We can find observable transits for a single planet by specifying:
where
as anastroplan.Observer
object for the location from which you're observingwhen
as anastropy.time.Time
object for the time from which you'd like to start considering transitswindow
as anastropy.unit.Quantity
object with units of time, to indicate how long of a window over which you'd like to search for transits
a_few_transits = one_transiting_planet.show_upcoming_transits(
where=observatory, when=date, window=10 * u.day
)
This function returns a table, indicating the transit ingress, midoint, and egress, all as astropy Time
objects.
a_few_transits
name | ingress | midpoint | egress | target | ra | dec | magnitude_gaia | transit_depth | stellar_radius | distance |
---|---|---|---|---|---|---|---|---|---|---|
deg | deg | mag | solRad | pc | ||||||
str29 | Time | Time | Time | object | float64 | float64 | float64 | float64 | float64 | float64 |
GJ 1214 b | 2460829.8077558265 | 2460829.825873743 | 2460829.8439916596 | <FixedTarget "GJ 1214 b" at SkyCoord (ICRS): (ra, dec) in deg (258.8313991, 4.9606795)> | 258.8313991 | 4.9606795 | 13.0089 | 0.01343 | 0.2162 | 14.6427 |
GJ 1214 b | 2460837.709778481 | 2460837.727896398 | 2460837.7460143147 | <FixedTarget "GJ 1214 b" at SkyCoord (ICRS): (ra, dec) in deg (258.8313991, 4.9606795)> | 258.8313991 | 4.9606795 | 13.0089 | 0.01343 | 0.2162 | 14.6427 |
We can also search for any observable transits for any planet in a larger population.
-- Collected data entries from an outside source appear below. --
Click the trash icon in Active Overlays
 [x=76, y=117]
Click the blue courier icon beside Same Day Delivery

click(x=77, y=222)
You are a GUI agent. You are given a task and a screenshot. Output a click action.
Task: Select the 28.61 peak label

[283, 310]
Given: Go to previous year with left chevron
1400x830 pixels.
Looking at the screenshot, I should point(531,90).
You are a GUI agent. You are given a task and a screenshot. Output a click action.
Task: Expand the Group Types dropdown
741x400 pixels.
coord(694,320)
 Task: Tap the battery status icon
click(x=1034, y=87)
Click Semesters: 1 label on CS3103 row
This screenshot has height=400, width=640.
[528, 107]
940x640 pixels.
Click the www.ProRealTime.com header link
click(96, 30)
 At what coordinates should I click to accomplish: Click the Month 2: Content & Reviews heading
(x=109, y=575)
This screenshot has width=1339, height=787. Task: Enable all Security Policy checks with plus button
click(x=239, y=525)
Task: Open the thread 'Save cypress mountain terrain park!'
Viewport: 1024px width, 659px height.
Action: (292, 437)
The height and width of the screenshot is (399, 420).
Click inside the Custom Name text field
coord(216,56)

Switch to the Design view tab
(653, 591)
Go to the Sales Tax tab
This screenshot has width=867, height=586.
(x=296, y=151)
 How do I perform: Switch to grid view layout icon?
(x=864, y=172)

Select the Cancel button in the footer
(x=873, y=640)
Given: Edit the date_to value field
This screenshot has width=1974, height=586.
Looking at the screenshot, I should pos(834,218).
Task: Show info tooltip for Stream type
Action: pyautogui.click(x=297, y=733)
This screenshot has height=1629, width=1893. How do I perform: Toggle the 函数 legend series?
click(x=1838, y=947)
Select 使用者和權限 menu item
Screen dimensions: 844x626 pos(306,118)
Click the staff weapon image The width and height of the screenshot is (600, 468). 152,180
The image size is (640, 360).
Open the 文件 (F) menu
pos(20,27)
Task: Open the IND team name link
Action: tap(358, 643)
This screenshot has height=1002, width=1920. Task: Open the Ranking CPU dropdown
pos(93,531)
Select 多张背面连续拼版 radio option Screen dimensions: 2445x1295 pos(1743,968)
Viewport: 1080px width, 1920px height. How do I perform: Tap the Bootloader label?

lots_of_transits = nearby_transiting_planets.show_upcoming_transits(
where=observatory, when=date, window=10 * u.day
)
We could not predict transits for these planets: ☹️ TOI-4527.01 | T0= 2459474.200243 d | P= nan d | dt= nan h ☹️ ☹️ TOI-5388.01 | T0= 2459630.895748 d | P= nan d | dt= nan h ☹️
If any planets in a population are missing the data needed to plan a transit (period
, transit_midpoint
, transit_duration
), they'll appear in a table indicating what needs to fixed (for example, with .update_values
) in order for transits to be predicted.